Millions in new taxes on way
CHANGES to Guernsey’s tax regime are being grappled over, with a warning that islanders could have to pay up to £132m. more each year in taxes.
The States senior committee – Policy & Resources – has recommended an analysis of the tax base, to work out who should bear the burden of higher or new taxes, without hurting the poor or hitting ordinary islanders.
An overhaul of pay and conditions for public sector employees, the introduction of new drugs, secondary pensions, and changes to primary health care are estimated to cost between £79m. and £132m. per year in the longer term.
The review of public sector pay alone could cost £40m.
The suggestion to broaden the island’s tax take is part of the new fiscal policy framework, which has just been published and sets out the over-arching principles which govern States’ spending and taxation.
No change has been proposed to the ceiling of how much revenue government can raise in taxes or charges, which is currently set at 24% of GDP.
The States raises around 21% of GDP, meaning, P&R says, that the island’s government is small and lean compared to other jurisdictions.
However, this is likely to go up to meet the imminent cost pressures, many of which are the result of an ageing population.
The current tax model has been deemed ‘not capable’ of delivering the required revenue.
P&R president Deputy Gavin St Pier, said the changing demographic and other pressures meant they needed to increase taxes towards the 24% GDP limit.

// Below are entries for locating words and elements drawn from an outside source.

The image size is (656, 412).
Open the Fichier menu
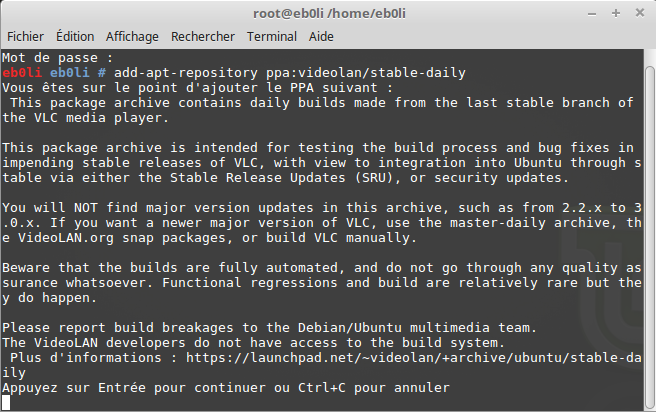[x=25, y=37]
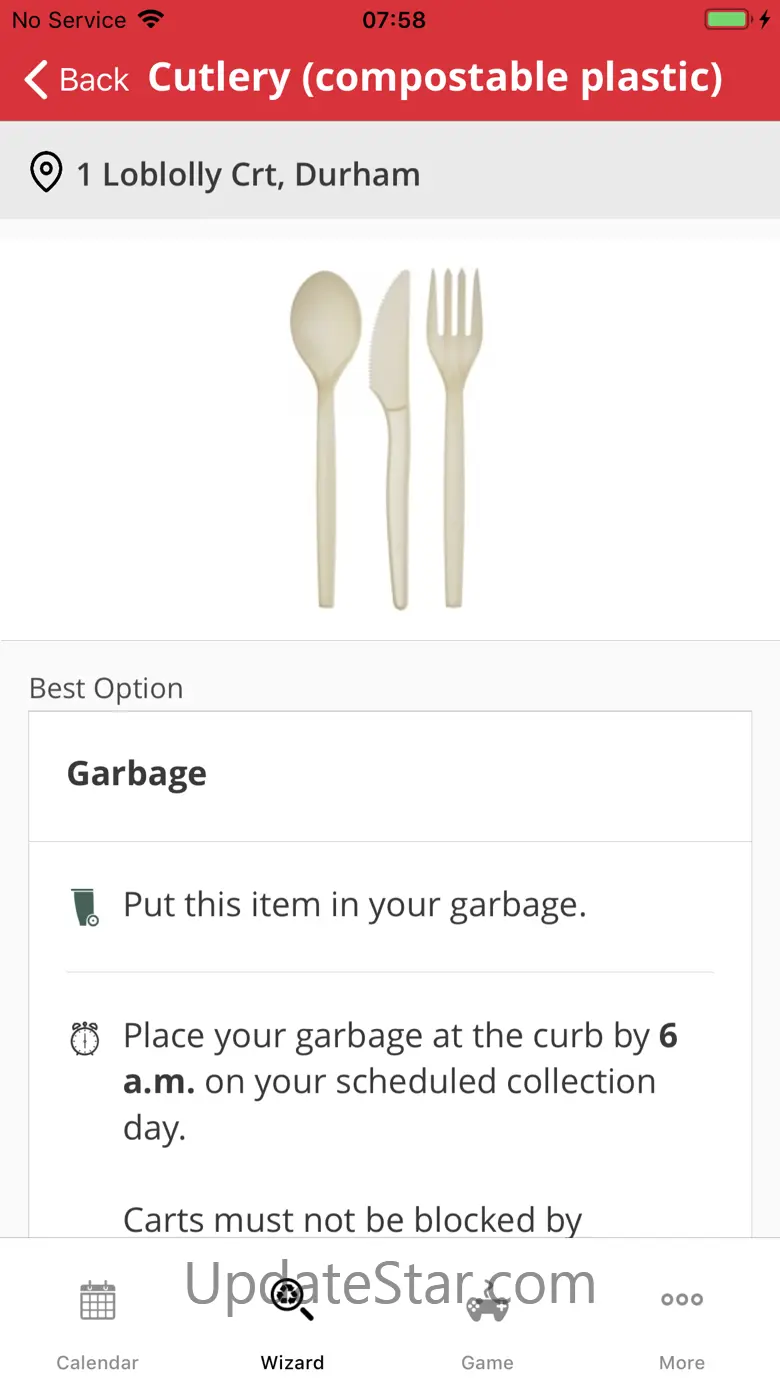Screen dimensions: 780x1387
Task: Switch to the Game tab label
Action: pos(487,1362)
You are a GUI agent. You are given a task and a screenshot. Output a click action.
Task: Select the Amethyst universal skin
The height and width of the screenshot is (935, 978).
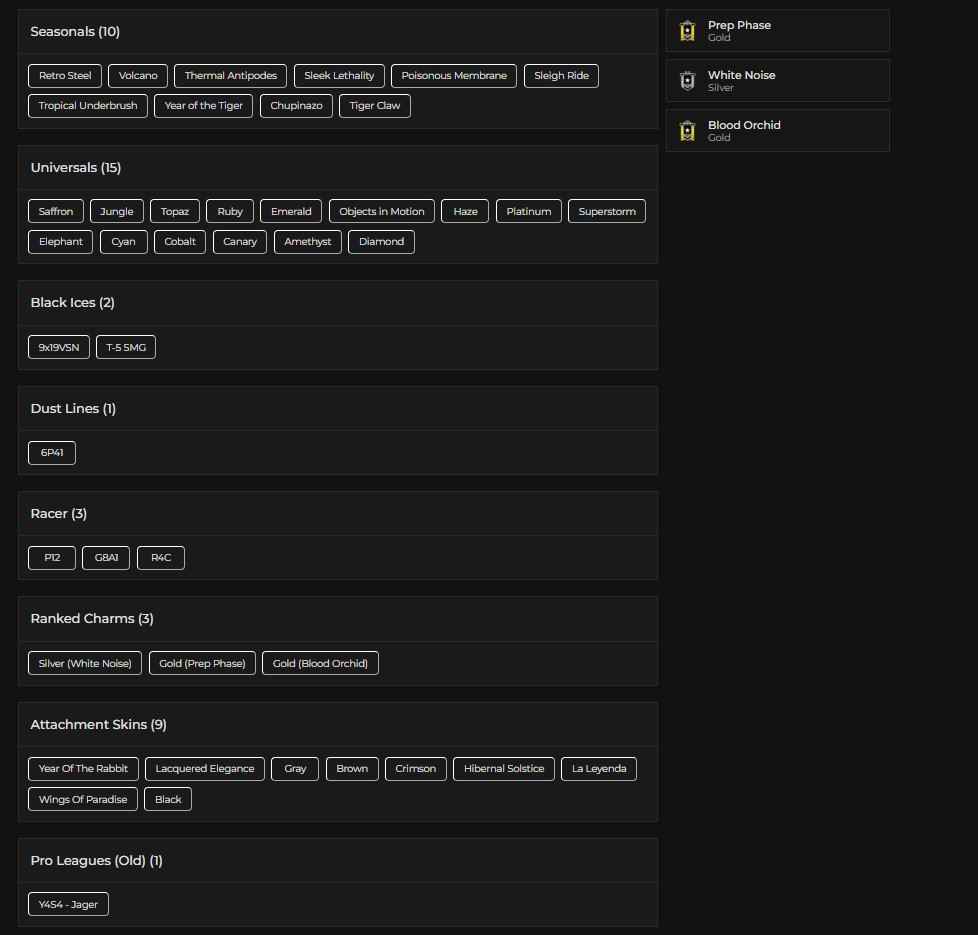307,241
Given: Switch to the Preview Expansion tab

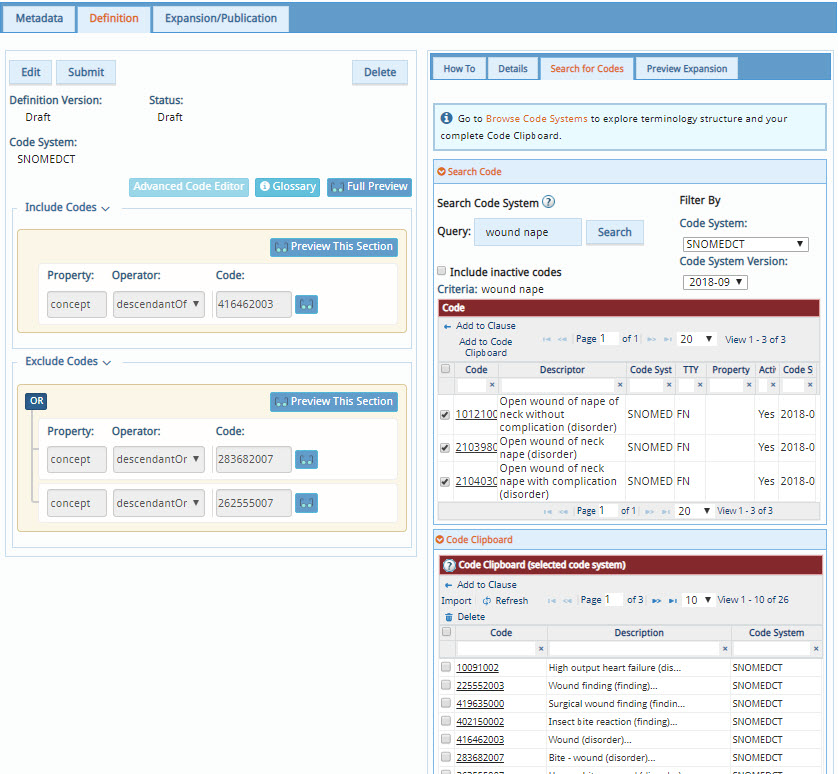Looking at the screenshot, I should (x=686, y=69).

‘The challenge of sustainably funding the growing demand for public services clearly cannot be met by savings alone. Neither can we continue tweaking the tax system around the edges for small revenue gains.
‘There is a fundamental issue with the long term sustainability of our public finances and the responsible approach is to ensure that this is co-ordinated and managed in a planned way rather than simply reacting when forced to do so.
‘It is for this reason we are recommending a review of the tax base to ensure it is capable of meeting our needs.’
The single largest pressure identified in the new fiscal policy framework is the review of pay and conditions for public sector employees.
A disparity has been found between not only pay, but also hours, additional benefits, and levels of responsibility across all public sector roles.
That review could lead to an increase in cost of up to £40m. per year, and that amount has been included in the framework.
Deputy Jonathan Le Tocq, who leads on employment matters for P&R said they wanted to resolve the matter once and for all.
‘While we don’t yet know enough about the potential solutions and how they may impact on public finances, dealing with them in a piecemeal way as we currently do, may ultimately cost more.
‘We still need to make some decisions now as to the rules for revenue-raising and spending long-term.